Print, exactly and without pictures, the lines from the one where "Task: Click the grey strip under the search" appears down to the end of the entries.

Entries taken from a collection:
= = =
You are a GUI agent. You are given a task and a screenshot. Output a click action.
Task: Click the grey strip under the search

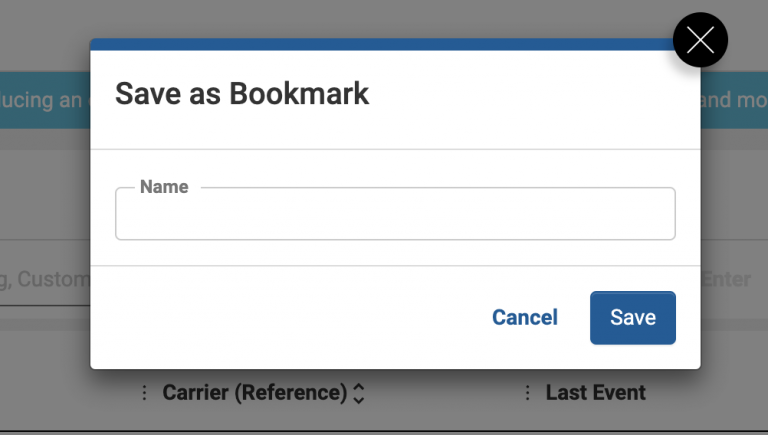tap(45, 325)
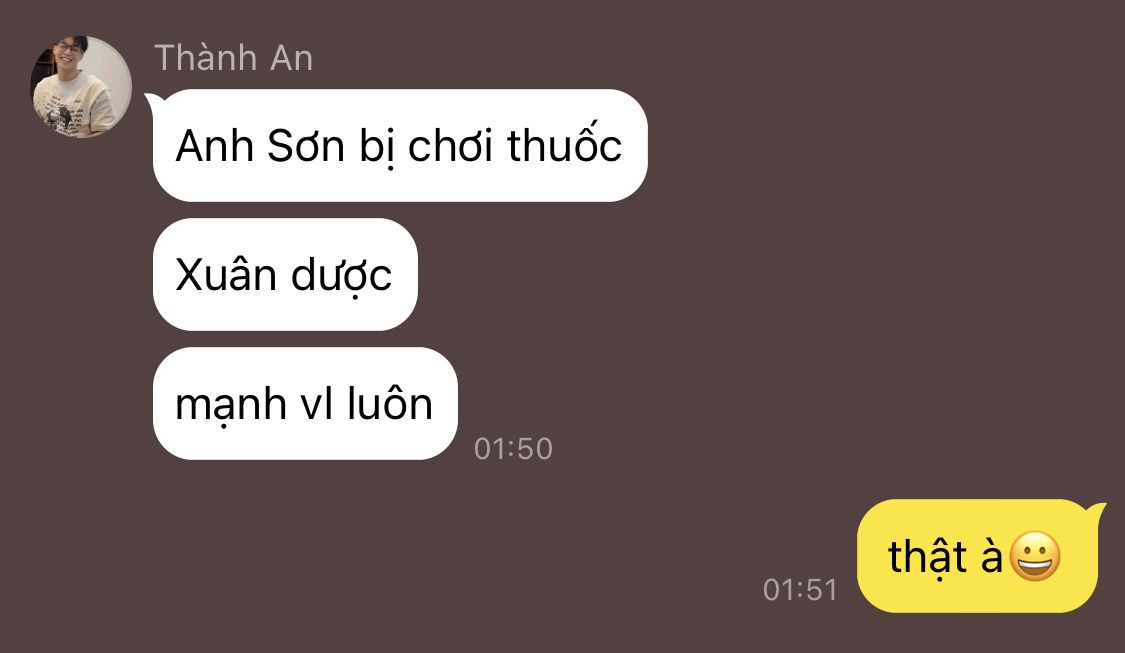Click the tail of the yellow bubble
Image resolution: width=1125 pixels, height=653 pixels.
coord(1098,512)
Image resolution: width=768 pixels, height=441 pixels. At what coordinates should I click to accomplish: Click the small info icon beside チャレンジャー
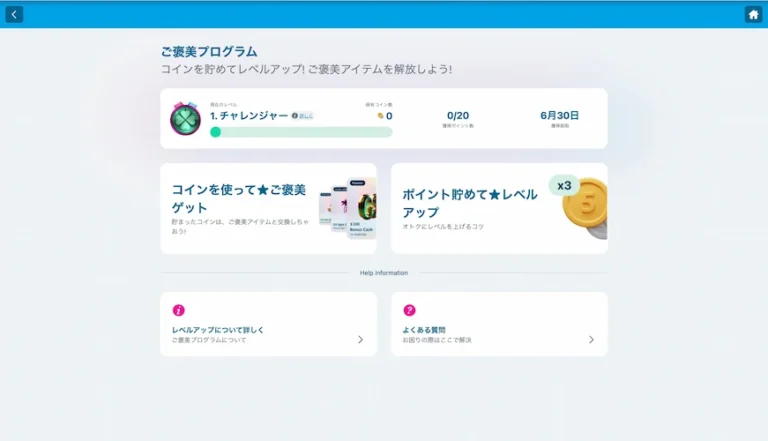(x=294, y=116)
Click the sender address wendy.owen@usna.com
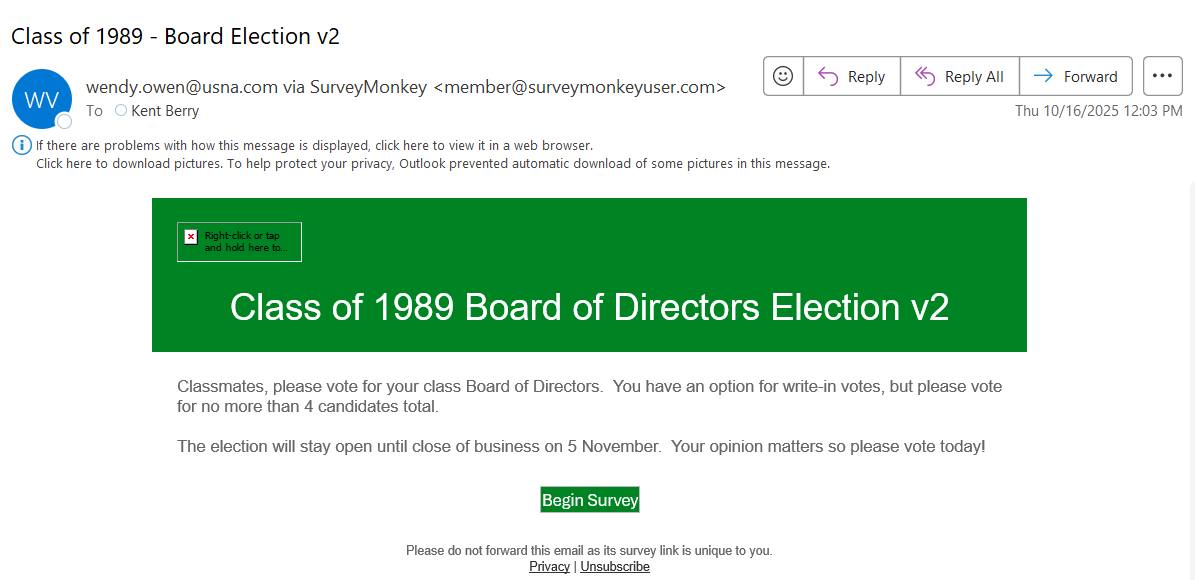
= = =
PROBLEM SOLUTION »
Task: Click the grey strip under the search

tap(45, 325)
Click the tail of the yellow bubble
Image resolution: width=1125 pixels, height=653 pixels.
coord(1098,512)
Image resolution: width=768 pixels, height=441 pixels. At what coordinates should I click to accomplish: Click the small info icon beside チャレンジャー
(x=294, y=116)
Click the sender address wendy.owen@usna.com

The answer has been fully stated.